As I've noted before, we can and should address mental health issues on a national scale while we have the political will from both right and left to do so, and the only time we have it from the right is after a horrible shooting disaster, when the left starts screaming for gun control and the right frantically runs out and buys up more guns and more ammo in response. Such an expansion would need to see mental health become the first of America's nationwide single-payer healthcare system, because mental health is already somewhat covered by the Affordable Care Act, and our number of mass shootings is increasing rather than decreasing, as we would expect. If we stick to our guns (pun intended) and stick to the story that mental health is the cause of all shootings, then the answer must be that the ACA has not done anything to improve mental health access, which means that a single-payer system is the natural next step.
But that assumes that mental health is the culprit. It's easy to say and to understand how a person might become deranged, might abandon hope, might learn to blame the world for his or her problems, and might lash out. In my Hitting Where You Aim post, I talked about how we're each the hero of our own stories, even when we take bad actions.
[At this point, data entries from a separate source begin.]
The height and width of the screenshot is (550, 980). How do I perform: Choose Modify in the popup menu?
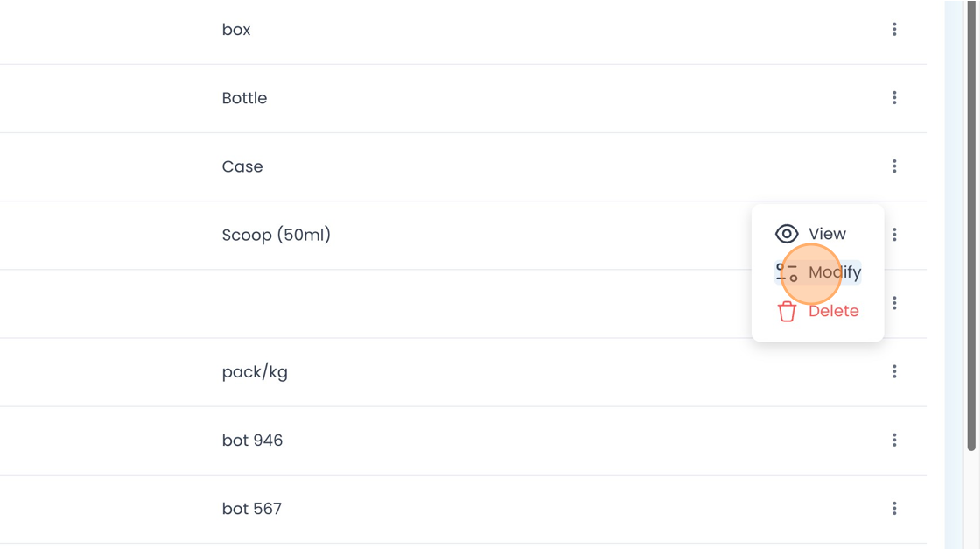[817, 272]
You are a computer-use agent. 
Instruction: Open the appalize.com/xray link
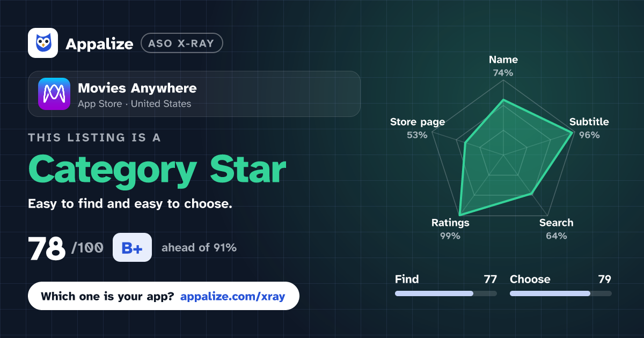coord(232,296)
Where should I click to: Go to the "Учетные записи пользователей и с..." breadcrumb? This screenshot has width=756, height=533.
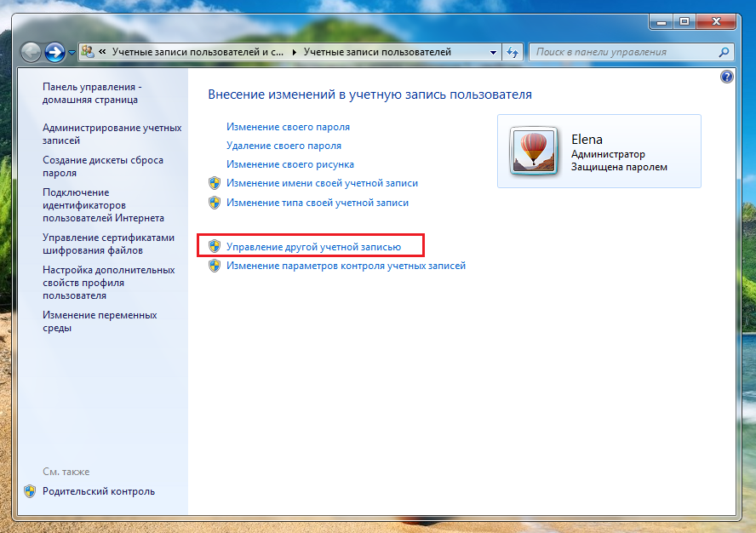point(198,52)
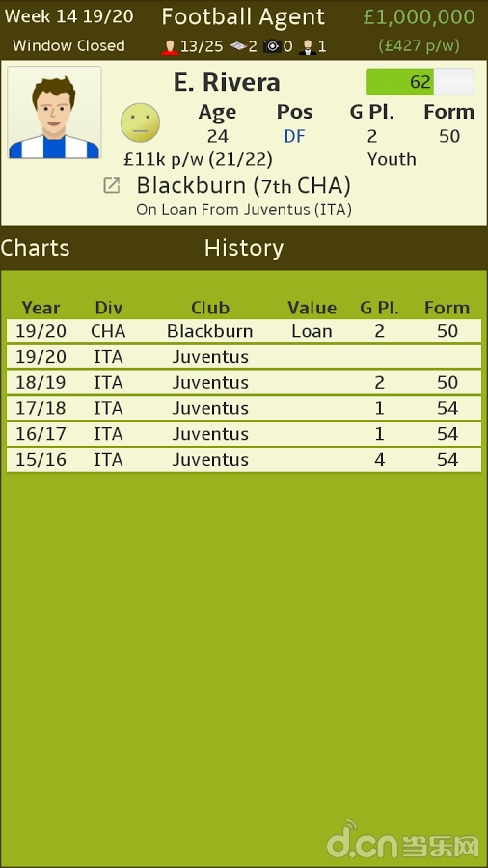Tap the DF position label
This screenshot has width=488, height=868.
[295, 136]
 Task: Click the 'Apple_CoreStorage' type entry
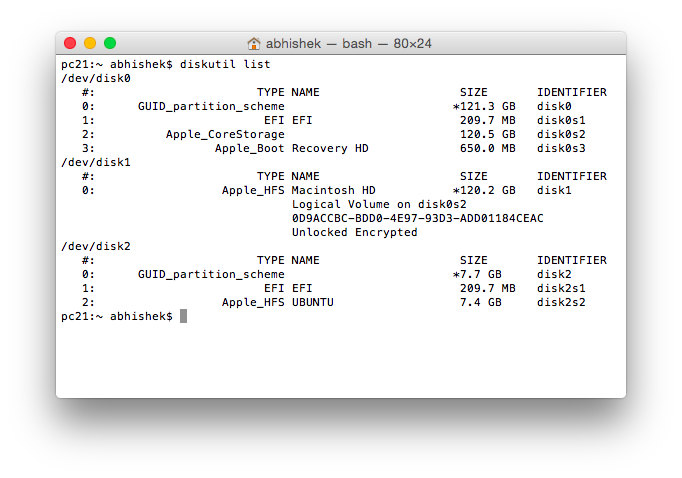click(x=225, y=134)
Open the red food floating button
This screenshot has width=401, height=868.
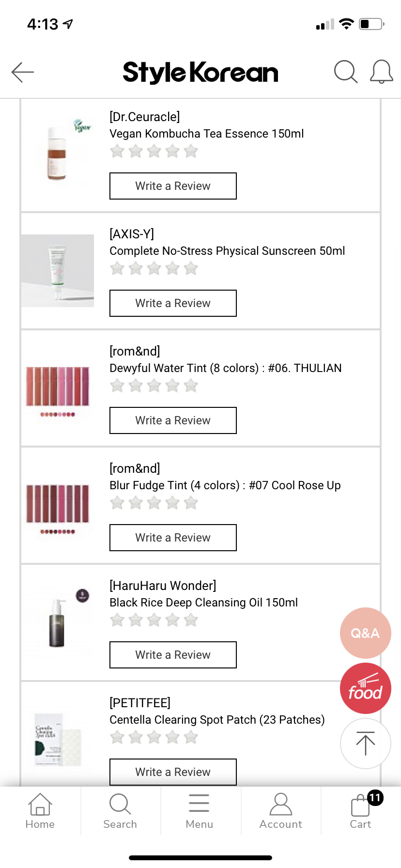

Slotkin says it's still possible for a hero to be a hero, even when undertaking violent actions, so long as the perception is that the people acted against are still worse (and note: it's really only the person at the top who matters - anyone serving that person is cannon fodder in our movies and tv, stick figures with targets on their chests rather than human beings with a right to life. You can see this especially in The Matrix, where the computer can take over any human host, so Neo is outright encouraged to kill everyone. Thus, if the person at the top is worse than the hero, it doesn't matter who dies in the hero's pursuit of justice).
Thus, the only step between violent rampage and silently sulking about perceived injuries is one little mental health disorder. On his blog, Dr. Paul Mattiuzzi provides a brief list of personality types that are likely to engage in murderous behavior. Take a look at the list, and challenge yourself: can you find your own personality traits in that list.
I can find several of my own, and I'm relatively certain you can, too. The difference between a murderer and a non-murderer, then, is a trigger - a "straw that broke the camel's back" moment where all of those little annoyances and grievances and dark thoughts that have been building up for years finally pass the breaking point. This is why, almost invariably, no one ever saw it coming. Even those close to the murderer say they can't understand why he or she would do this.
Certainly, mental health experts might be able to identify and diffuse such tension before it builds into a mass shooting, but only if they're able to get the patient to open up about these thoughts. If the patient believes the expert to be "part of the system," or if the patient isn't comfortable talking about such issues with someone, or if the patient lacks the knowledge that he or she NEEDS to talk to someone, then mental health experts can do nothing. No one can force a person to reveal his or her darkest thoughts.
But what we can do is prevent such a person from having access to guns. Almost without exception, mass murders are committed with a gun in hand. When someone has a trigger moment and slips from being normal and quietly dealing with his or her problems to murderous rampage, he or she can easily get a gun, no questions asked.
Simply limiting gun purchases when someone has mental health issues is not enough - because we all have mental health issues, and because those can only be diagnosed in willing patients. To be effective, we need to limit all gun purchases, perhaps entirely (going gun-free), perhaps to those who have routine psychological exams (at least monthly) and for whom the doctor or therapist signs off that the person is safe to own and operate guns. Yes, this takes away the perceived "2nd amendment rights," but perhaps it's time to admit that another person's right to continue living trumps your right to own a gun.
In the mean time, it doesn't matter who you are - everyone has things that they let build up inside of them. Talk to a mental health expert, get some relief valves in place for those issues, learn tools for coping with your world that will make your life happier and healthier.